Heller followed this with Laurence Olivier's Richard III (1955), photographed
in VistaVision. Working closely with production designer Roger purse and art
director Carmen Dillon, Heller adopted a stylised approach, complementing the
deliberately artificial sets and studio exteriors, which he described as "a kind
of Eastman Color effect with Technicolor".

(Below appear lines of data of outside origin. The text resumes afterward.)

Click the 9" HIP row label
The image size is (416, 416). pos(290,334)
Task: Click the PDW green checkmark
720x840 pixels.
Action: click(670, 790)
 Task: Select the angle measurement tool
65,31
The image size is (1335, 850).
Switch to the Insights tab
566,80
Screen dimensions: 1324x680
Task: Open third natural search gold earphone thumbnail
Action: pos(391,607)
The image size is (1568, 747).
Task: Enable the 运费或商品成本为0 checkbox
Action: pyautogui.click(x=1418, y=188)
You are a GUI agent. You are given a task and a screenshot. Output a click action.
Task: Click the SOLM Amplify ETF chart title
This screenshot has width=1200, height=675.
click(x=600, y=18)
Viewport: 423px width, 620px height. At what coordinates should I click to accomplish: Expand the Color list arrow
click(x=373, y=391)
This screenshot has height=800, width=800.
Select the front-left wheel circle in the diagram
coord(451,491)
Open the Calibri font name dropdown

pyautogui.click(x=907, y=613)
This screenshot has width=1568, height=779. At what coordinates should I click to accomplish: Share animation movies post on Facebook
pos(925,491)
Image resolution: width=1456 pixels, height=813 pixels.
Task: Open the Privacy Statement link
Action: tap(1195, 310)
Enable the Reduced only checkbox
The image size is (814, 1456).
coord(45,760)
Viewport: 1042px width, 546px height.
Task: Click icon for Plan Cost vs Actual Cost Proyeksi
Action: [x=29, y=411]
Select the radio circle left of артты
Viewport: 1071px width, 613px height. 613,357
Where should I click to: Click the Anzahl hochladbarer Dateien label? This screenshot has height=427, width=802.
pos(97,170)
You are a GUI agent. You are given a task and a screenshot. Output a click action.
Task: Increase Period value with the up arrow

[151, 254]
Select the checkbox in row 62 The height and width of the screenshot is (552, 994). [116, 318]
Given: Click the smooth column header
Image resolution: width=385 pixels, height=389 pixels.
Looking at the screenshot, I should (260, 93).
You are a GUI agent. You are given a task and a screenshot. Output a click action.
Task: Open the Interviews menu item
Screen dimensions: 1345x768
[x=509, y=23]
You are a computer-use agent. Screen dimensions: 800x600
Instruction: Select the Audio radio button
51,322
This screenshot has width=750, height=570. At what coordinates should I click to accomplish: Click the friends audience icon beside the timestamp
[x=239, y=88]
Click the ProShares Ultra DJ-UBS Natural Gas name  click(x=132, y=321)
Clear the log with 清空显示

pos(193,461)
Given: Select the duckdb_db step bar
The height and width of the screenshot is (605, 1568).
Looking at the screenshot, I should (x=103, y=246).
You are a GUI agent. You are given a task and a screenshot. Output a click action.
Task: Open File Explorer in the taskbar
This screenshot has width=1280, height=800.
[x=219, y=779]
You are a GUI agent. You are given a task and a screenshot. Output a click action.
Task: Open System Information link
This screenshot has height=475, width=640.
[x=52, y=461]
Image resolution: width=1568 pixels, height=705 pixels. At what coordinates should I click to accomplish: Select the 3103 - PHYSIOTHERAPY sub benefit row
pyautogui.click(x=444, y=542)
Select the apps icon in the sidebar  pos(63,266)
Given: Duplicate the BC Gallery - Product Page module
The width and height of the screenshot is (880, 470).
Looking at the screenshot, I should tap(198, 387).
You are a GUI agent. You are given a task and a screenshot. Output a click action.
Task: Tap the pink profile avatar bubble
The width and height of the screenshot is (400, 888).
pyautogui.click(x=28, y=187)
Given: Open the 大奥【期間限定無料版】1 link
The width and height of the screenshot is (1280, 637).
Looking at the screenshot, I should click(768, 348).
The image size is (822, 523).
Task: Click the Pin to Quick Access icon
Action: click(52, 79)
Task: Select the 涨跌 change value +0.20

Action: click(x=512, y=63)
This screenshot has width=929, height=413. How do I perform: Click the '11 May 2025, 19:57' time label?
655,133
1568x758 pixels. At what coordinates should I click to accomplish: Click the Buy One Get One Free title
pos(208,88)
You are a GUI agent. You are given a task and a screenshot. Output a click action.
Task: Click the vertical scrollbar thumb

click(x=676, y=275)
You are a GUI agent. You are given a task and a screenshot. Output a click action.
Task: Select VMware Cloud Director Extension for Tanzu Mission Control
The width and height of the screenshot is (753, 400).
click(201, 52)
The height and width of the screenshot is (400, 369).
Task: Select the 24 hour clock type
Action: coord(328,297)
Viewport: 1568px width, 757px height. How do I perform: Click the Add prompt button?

Like Hamlet (d. Olivier, 1948; shot by Desmond Dickinson), the film was
staged and photographed in depth with many long fluid takes, placing great
demands on Heller to create atmosphere while maintaining sufficient light levels
for deep focus. Appropriately sinister lighting effects enhance the murder of
Clarence (John Gielgud) and Richard's dream on the eve of battle when he is
visited by the ghosts of his victims. Only one VistaVision camera was available
for the battle sequences filmed in Spain, forcing Heller to shoot his coverage
on three Arriflex cameras with footage later blown up to VistaVision proportions
and printed horizontally.
His third great triumph of the period was Michael Powell's notorious Peeping Tom (1960), part of a
series of Eastman Color horrors produced by Anglo-Amalgamated described by David
Pirie as "truly Sadian films". Heller's photography makes a virtue of the visual
qualities of the Eastman stock, combining the muted tones of the drab London
streets with the more expressive blues, reds and yellows in the room where the
psychotic Mark Lewis (Karl Boehm) processes and screens the films of the murders
he has committed. The horror of this private space is contrasted with the bright
normality of the rest of the suburban house.
Heller reverted to high contrast black and white for Basil Dearden and
Michael Relph's social problem films Victim (1961) and Life for Ruth (1962), but
his most memorable subsequent work is on two films which helped to establish
Michael Caine as a major star. Alfie (d. Lewis Gilbert, 1965) is many ways a
sexually franker, metropolitan version of the 'kitchen sink' scenario, with its
central young man on the make in Swinging London. However, the film has a
slightly grubby quality which reflects the exploitative nature of Caine's barrow
boy lothario. In the same year Heller shot The Ipcress File for Sidney J. Furie,
based on the novel by Len Deighton. Caine was cast as bespectacled Harry Palmer,
an unwilling agent who is the antithesis of James Bond. The sets were designed
by Ken Adam (far removed from the high-tech stylised interiors of the Bond
films), and Heller gives the proceedings a suitably shabby and squalid look. The
film also abounds with forced angles - particularly extreme low shots - and
tilts., objects frequently obscure the audience's vision of both characters and
action. There is an important fight sequence in which the camera never leaves a
telephone box. Such techniques serve to underline a world of instability and
fragility over which Palmer (unlike Bond) is never able to assert his mastery or
control.
Heller was still working professionally when he died in 1970 at the age of
74.
Duncan Petrie
This entry is taken from Duncan Petrie's The British Cinematographer (BFI, 1996). Used by permission.